Dasatinib-associated major molecular responses in patients with chronic myeloid leukemia in chronic phase following imatinib failure: response dynamics and predictive value.

Publication Type:

Journal Article


Leukemia : official journal of the Leukemia Society of America, Leukemia Research Fund, U.K, Volume 23, Issue 9, p.1628-33 (2009)

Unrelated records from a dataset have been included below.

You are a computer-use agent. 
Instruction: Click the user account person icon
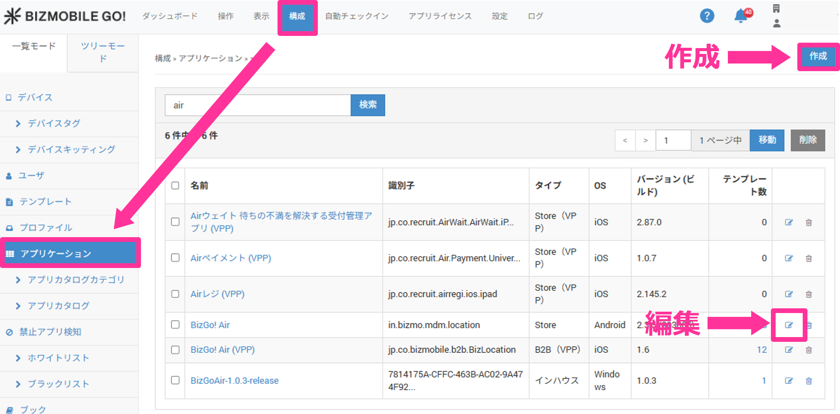[x=777, y=23]
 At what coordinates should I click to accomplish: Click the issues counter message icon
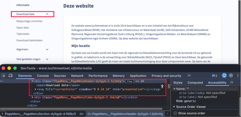pyautogui.click(x=215, y=76)
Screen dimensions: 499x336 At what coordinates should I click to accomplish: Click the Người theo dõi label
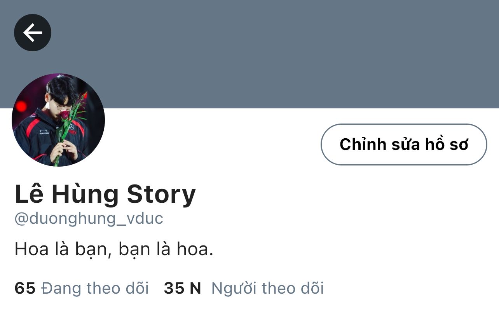[x=267, y=288]
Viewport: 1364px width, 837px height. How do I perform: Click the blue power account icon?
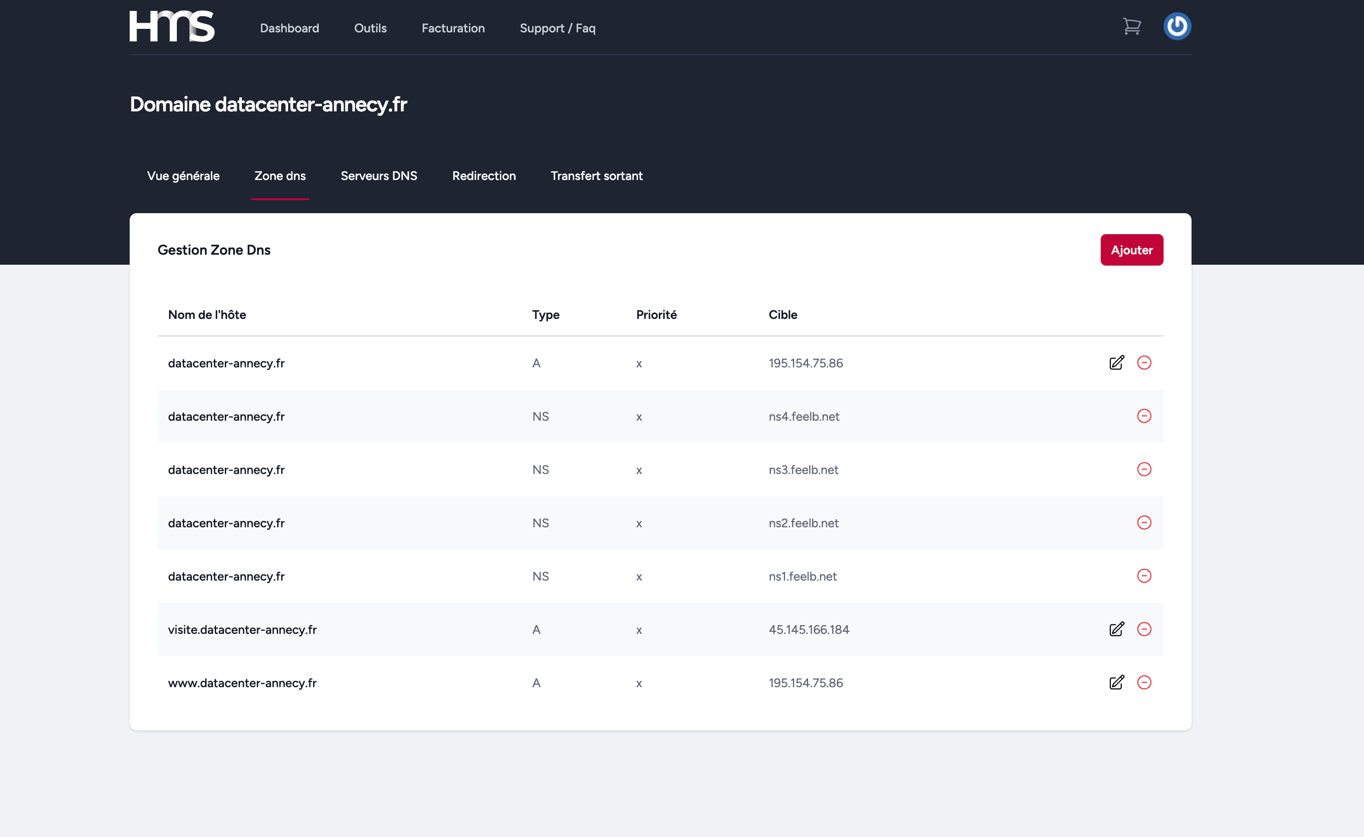pyautogui.click(x=1177, y=26)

2009, Adolescent, Adult, Aged, Aged, 80 and over, Center-Authored Paper, Clinical Research Division, DNA Mismatch Repair, Female, Fusion Proteins, bcr-abl, Humans, Leukemia, Myeloid, Chronic-Phase, Male, Middle Aged, Piperazines, Protein Kinase Inhibitors, Pyrimidines, Shared Resources, Specimen Processing Core Facility, Thiazoles, Treatment Failure


Dasatinib is a highly potent BCR-ABL inhibitor that has shown durable efficacy in patients with chronic phase (CP) chronic myeloid leukemia (CML) after resistance, suboptimal response, or intolerance to prior imatinib. In patients with CML, BCR-ABL transcript measurement is the most sensitive method for assessing minimal residual disease. Here, molecular responses were analyzed in 1067 patients with CML-CP treated with dasatinib during phase II/III trials. After 3, 6, 12, and 24 months of follow-up, a major molecular response (MMR) was achieved by 12, 22, 35, and 40% of patients, respectively. The 24-month MMR rate was 34% in patients with resistance or suboptimal response to imatinib (n=829) and 63% in imatinib-intolerant patients (n=238). Among patients who had achieved a complete cytogenetic response (CCyR), 72% also achieved MMR. Responses with dasatinib 100 mg once daily were similar to other doses. In landmark analyses, 24-month progression-free survival was higher in patients who had achieved MMR or CCyR at 12 months than in those without MMR or CCyR at 12 months. MMR at 12 months was associated with a longer duration of CCyR. Overall, this analysis shows that dasatinib treatment results in high MMR rates in patients with CML-CP after imatinib failure.